Searching your command history on macOS terminal

Use Ctrl + R for searching a command from history in Terminal.

(reverse-i-search)`': 

Type any substring of the command you want to search e.g. grep

(reverse-i-search)`grep': grep "XYZ" abc.txt

It will return the latest command that matches your input. If that is not the command you were searching for, keep pressing Ctrl + R for next match until you find your command.

Once you found your command press Return to execute it.

If you want to exit without running any command, press Ctrl + G

PS: This answer is same as suggested by Inian, just giving more details for easy usage.


The command history is stored under your home folder in a hidden file called .bash_history. To view it's content in nano, use the following command in Terminal:

nano ~/.bash_history

Or open with your text editor (default is TextEdit):

open ~/.bash_history

In my case it's a very long list and as I scroll through seems like the last ~500 command is stored here.


How about using Ctrl+R for searching on the Terminal Utility in Mac for searching on the command history,

dudeOnMac: freddy$ whoami
freddy
(reverse-i-search)`who': whoami

Well for controlling how long the history would be retained that depends on a few shell environment variables, HISTFILESIZE which is nothing but number of lines of history you want to retain. Set a huge value for it in .bash_profile for it to take effect

HISTFILESIZE=10000000 

Migrating an answer to SO from this answer on the Unix and Linux Stack Exchange:

Pressing ctrl+R will open the history-search-backward. Now start typing your command, this will give the first match.

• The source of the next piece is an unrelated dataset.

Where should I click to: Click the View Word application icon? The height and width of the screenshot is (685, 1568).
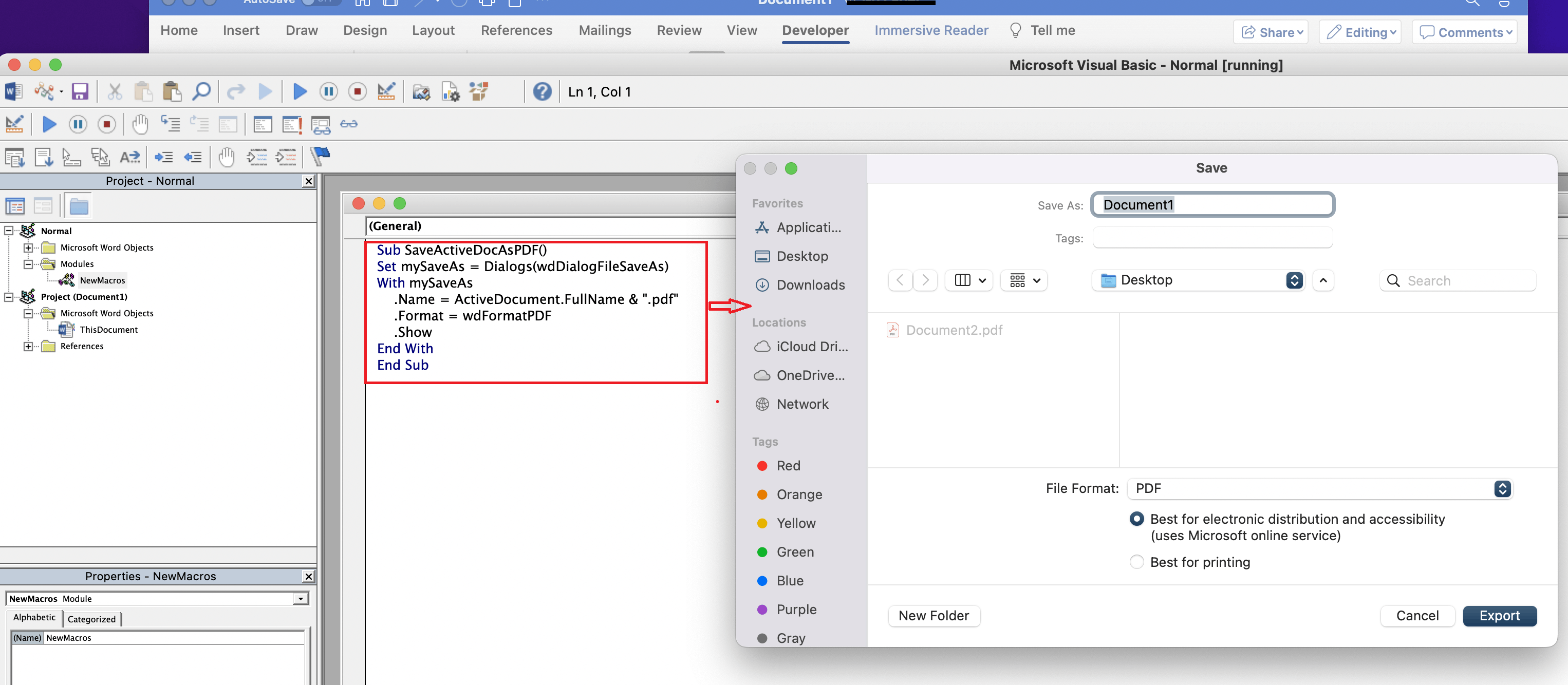pyautogui.click(x=13, y=92)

By pressing ctrl+R again (and again) you can cycle through the history.

If you like to be super lazy you can bind the up/down arrow keys to perform this search, I have the following in my .inputrc to bind the up/down arrow key to history-search-backward and history-search-forward:

# Key bindings, up/down arrow searches through history
"\e[A": history-search-backward
"\e[B": history-search-forward
"\eOA": history-search-backward
"\eOB": history-search-forward

Just type something (optional), then press up/down arrow key to search through history for commands that begin with what you typed.